J – É verdade que há menos vacinas para os militares?
HGM – Não, só para os ramos da Marinha e Força Aérea. Para o Exército, desconhece-se por enquanto o paradeiro, mas acredito que venham a aparecer na Chamusca, e que venhamos a saber delas pelo piquete da Polícia Judiciária Militar, que há-de receber a denúncia através duma chamada anónima. Olhe, pergunte ao ex-ministro Azeredo Lopes.
J – Está-se a vacinar a bom ritmo?
HGM – Superior à média europeia. É a vantagem de termos uma população envelhecida: terminando a primeira fase com a vacinação dos idosos acima dos 80, teremos quase alcançado a imunidade de grupo, porque cobrimos a maior parte da parte da população.
J – Sr. coordenador parece muito optimista.
HGM – Otimisto era vacinarmos as pessoas contra o Covid e elas ficarem já imunes às próximas pandemias.
J – Pensa que depois do sucesso alcançado com o Plano, estará em condições de dar por finda a missão e regressar à vida militar?
HGM – Claro, mas só depois de saber que os meus camaradas da Marinha foram vacinados com as sobras das vacinas que hão-de aparecer pró Exército. Não quero ser lá mal recebido como pelos bombeiros que ainda estão à espera de levar a primeira dose.
J – Como é o seu relacionamento com a ministra da Saúde?
HGM – Excelente!
J – E com o Primeiro-ministro?
HGM – Excelente!
J – E com o Presidente da República?
HGM – Excelente!
J – Nota máxima com todos.
HGM – Não se admire. Desde os tempos de rapazola, na Escola Naval, nunca fui de tirar nota máxima só a uma disciplina.
J – Acredita então que iremos a curtíssimo prazo desconfinar?
HGM – Deduzo que queira saber se vão abrir cafés e restaurantes.
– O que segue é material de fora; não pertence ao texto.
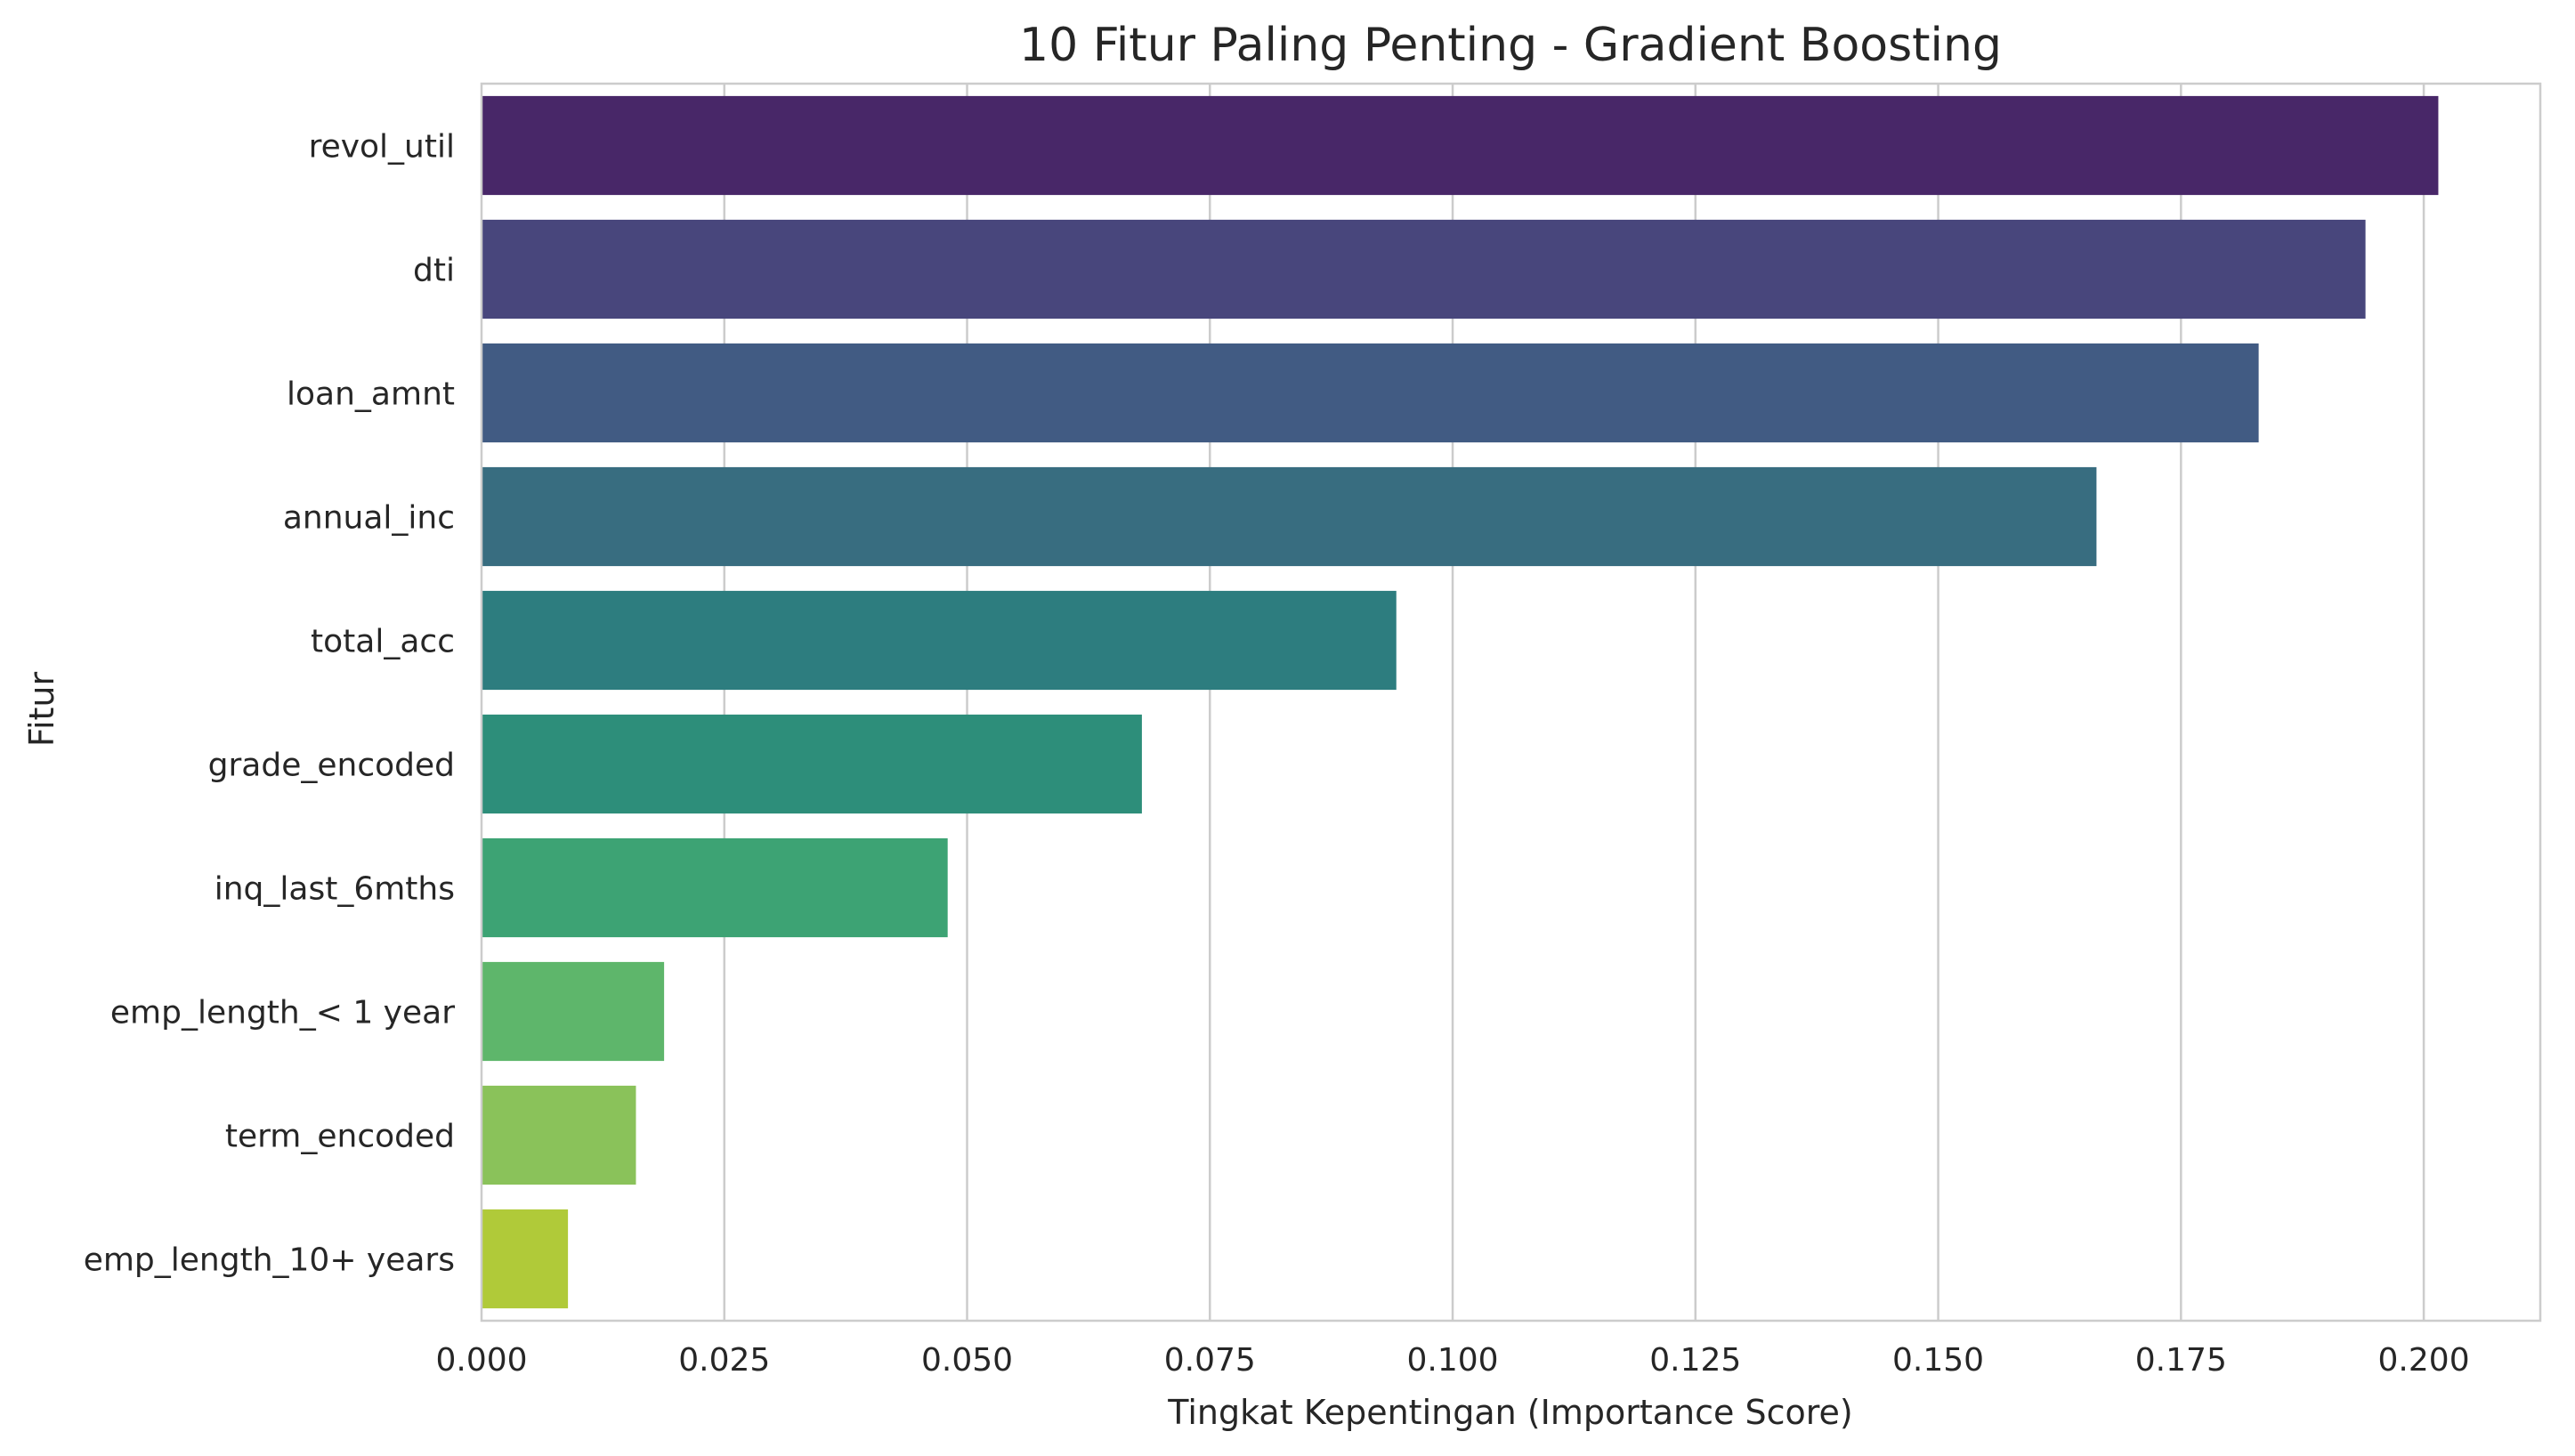 The image size is (2575, 1456). What do you see at coordinates (2181, 1360) in the screenshot?
I see `x-tick-label: 0.175` at bounding box center [2181, 1360].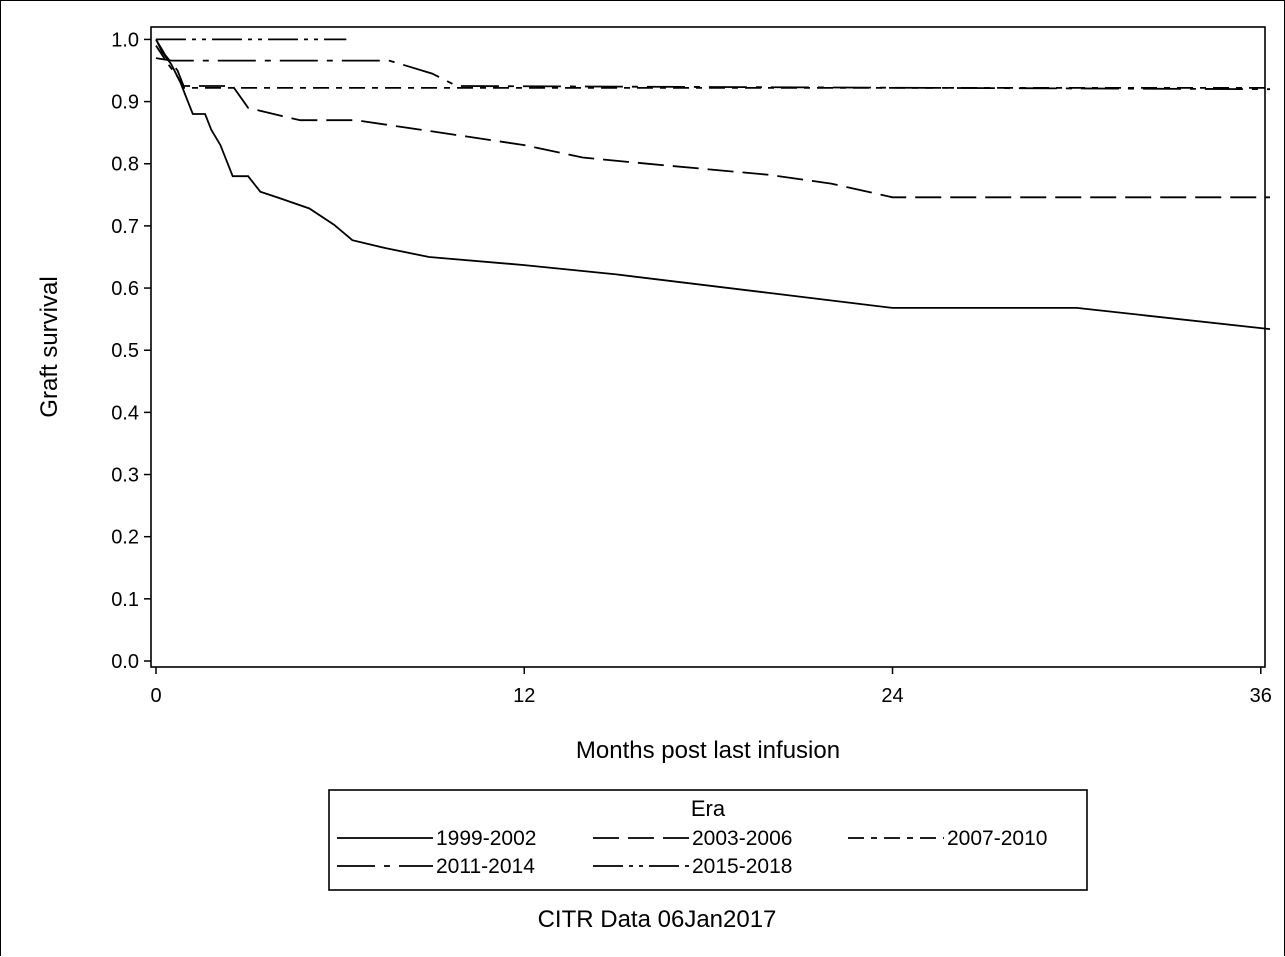  What do you see at coordinates (125, 600) in the screenshot?
I see `y-tick-label: 0.1` at bounding box center [125, 600].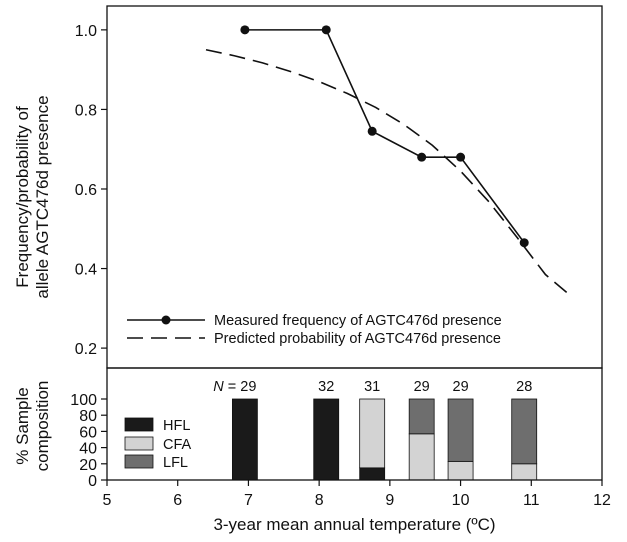  Describe the element at coordinates (461, 500) in the screenshot. I see `xtick-label: 10` at that location.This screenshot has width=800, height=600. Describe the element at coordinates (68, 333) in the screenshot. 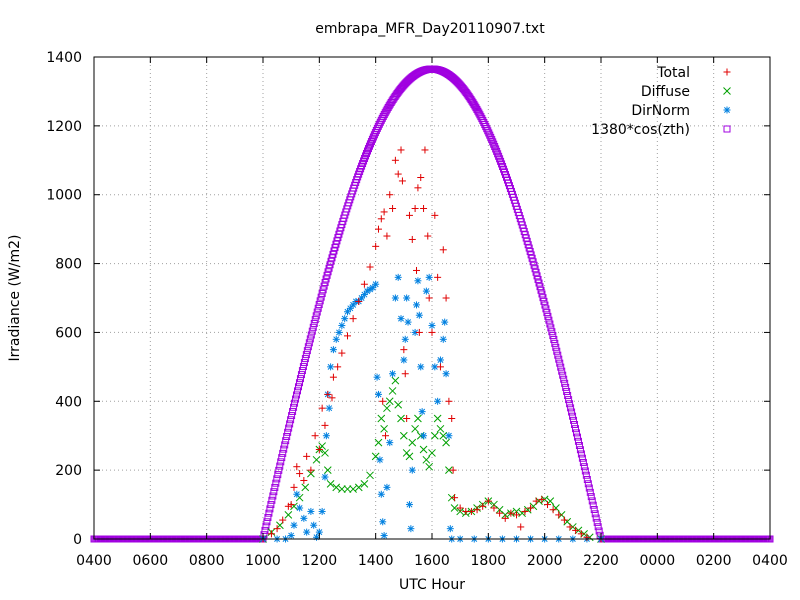

I see `y-tick-label: 600` at that location.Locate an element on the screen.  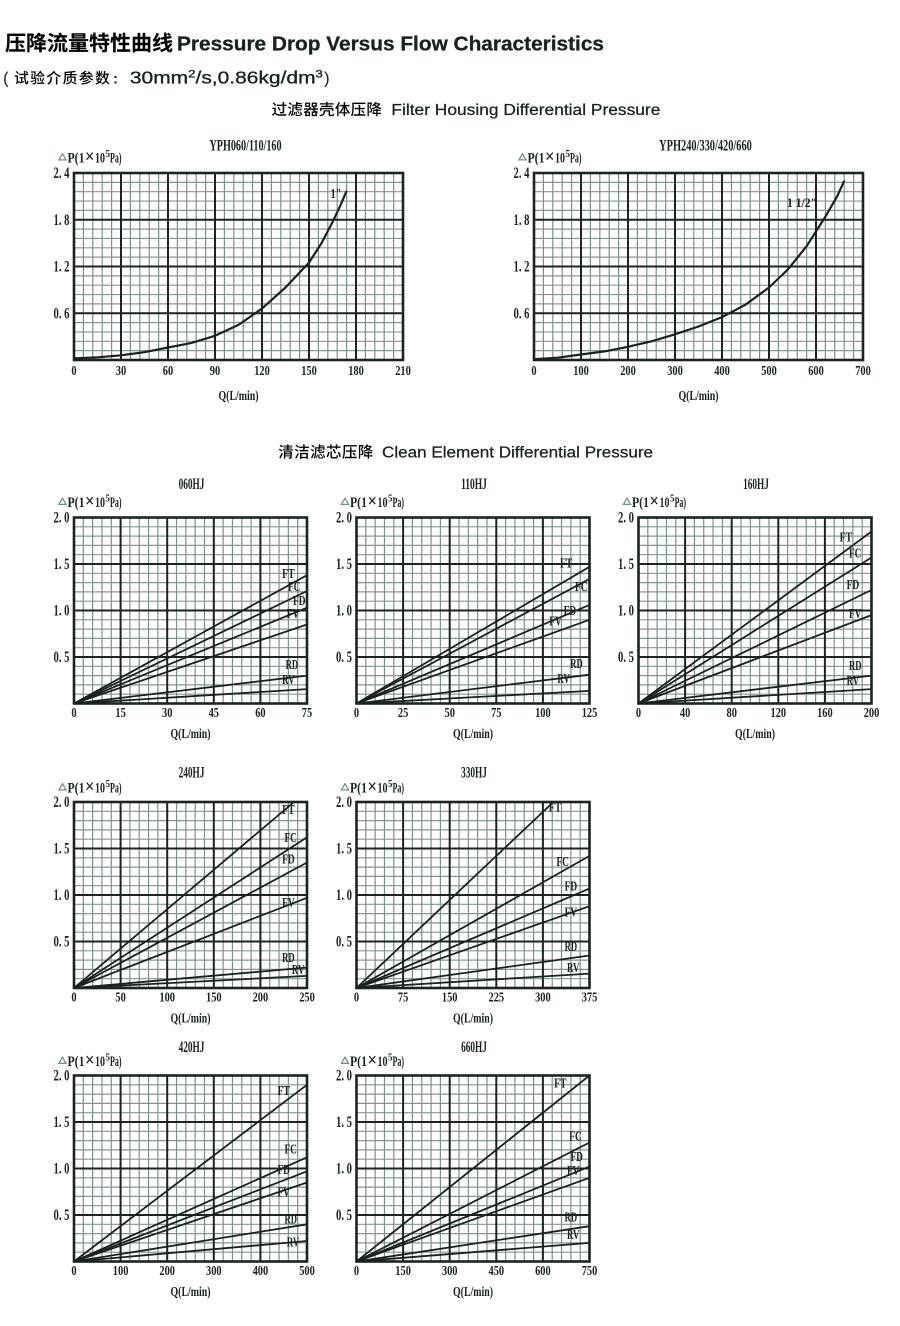
svg-text: 160 is located at coordinates (825, 714).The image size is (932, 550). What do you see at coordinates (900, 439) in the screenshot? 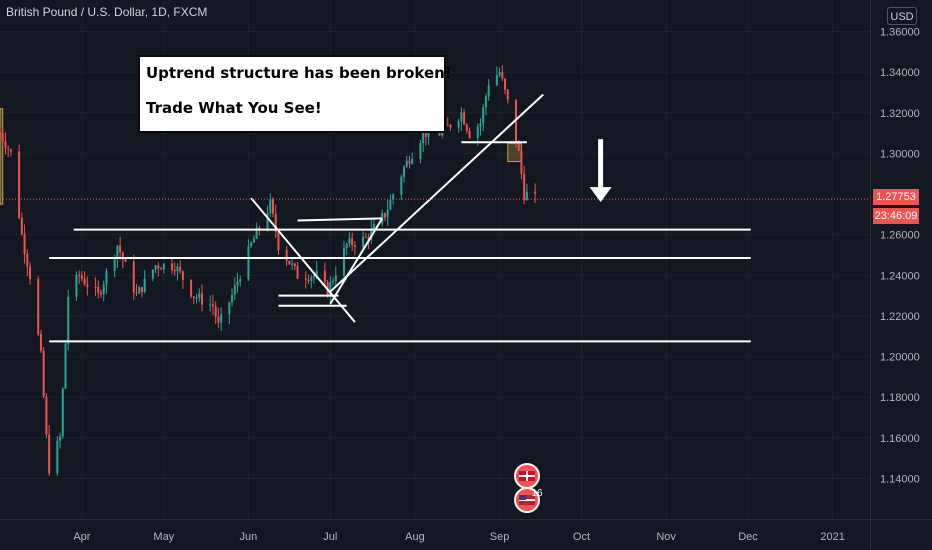
I see `y-tick-label: 1.16000` at bounding box center [900, 439].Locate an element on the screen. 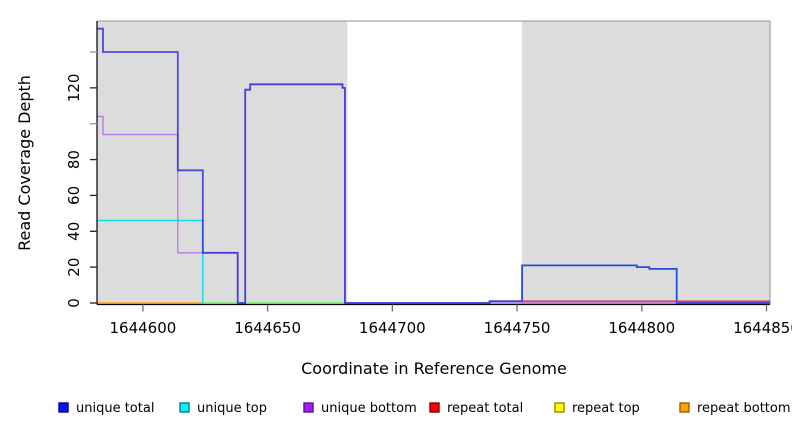 This screenshot has width=792, height=432. legend-item: repeat top is located at coordinates (597, 408).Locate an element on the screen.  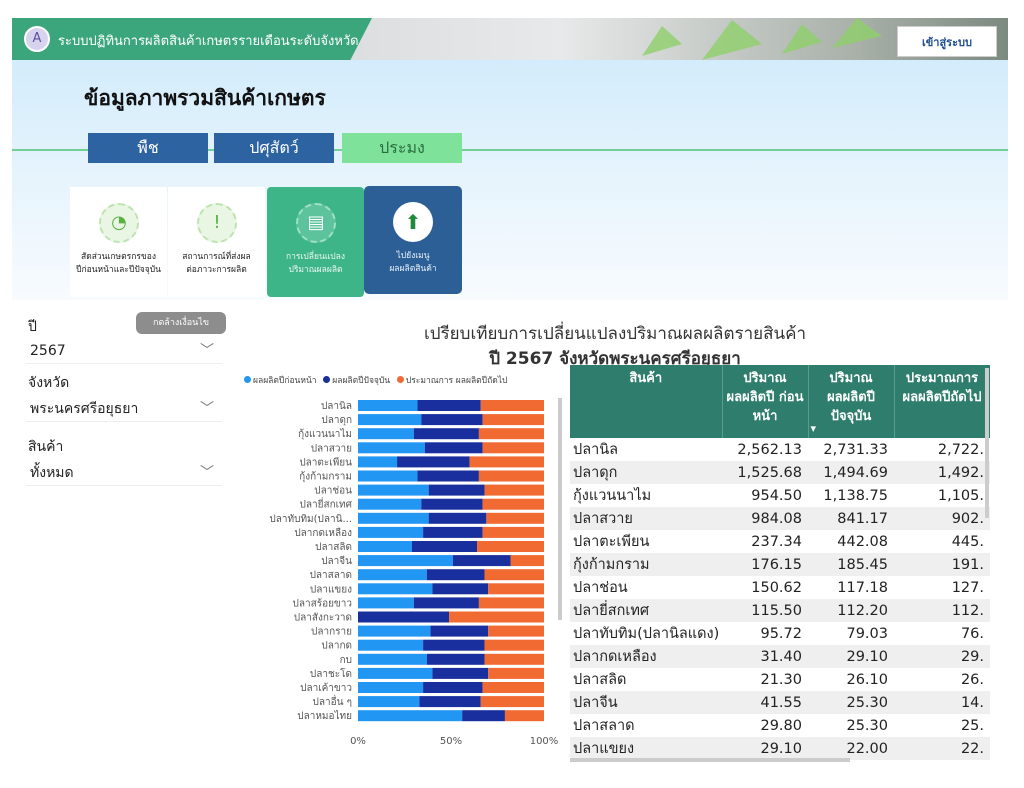
table-row: ปลานิล 2,562.13 2,731.33 2,722. is located at coordinates (780, 450).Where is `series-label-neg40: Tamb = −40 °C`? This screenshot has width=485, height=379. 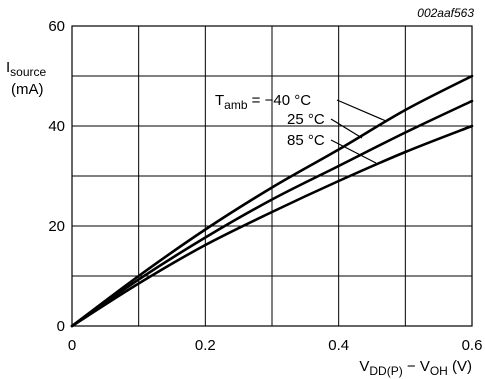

A decisão é do Governo, mas eu diria que sim, não sei é se será a tempo de evitar que os portugueses habituados ao take away, venham a exigir que o serviço inclua também mandar lá a casa um cozinheiro, nos dias em que não souberem o que hão-de fazer para o jantar.
J – Para finalizar, concorda com o prolongamento de uma semana no prazo para a segunda toma da vacina da Pfizer?
HGM – Concordo com todas as formas de prolongamento, desde que não prolonguem também numa semana o prazo para termos direito a receber ordenado. Seria trágico, já viu? Aplicando a fórmula matemática que tem ajudado a prever a evolução da pandemia, dá que só iria receber o ordenado de agosto lá para meados de dezembro e o subsídio de Natal, …
J – Muito obrigado, Sr. Coordenador da Task Force, agradecemos a sua presença. Creio que elucidou os portugueses com as suas explicações claras.
HGM – O prazer foi meu … aliás, pode meter uma cunha para eu vir ao programa da manhã cozinhar, sei fazer uns belos pratos. Sopa de grão com espinafres, já ouviu falar?
J – Vagamente …
HGM – Não convide é nenhum especialista para provar, não vá convidarem-me para coordenar um Plano Nacional de Alimentação para os jovens nas cantinas escolares.
J – Acha que não seria capaz?
HGM – Não é essa a questão. É só por achar que ração de combate todos os dias, não é alimento adequado a jovens em fase de crescimento.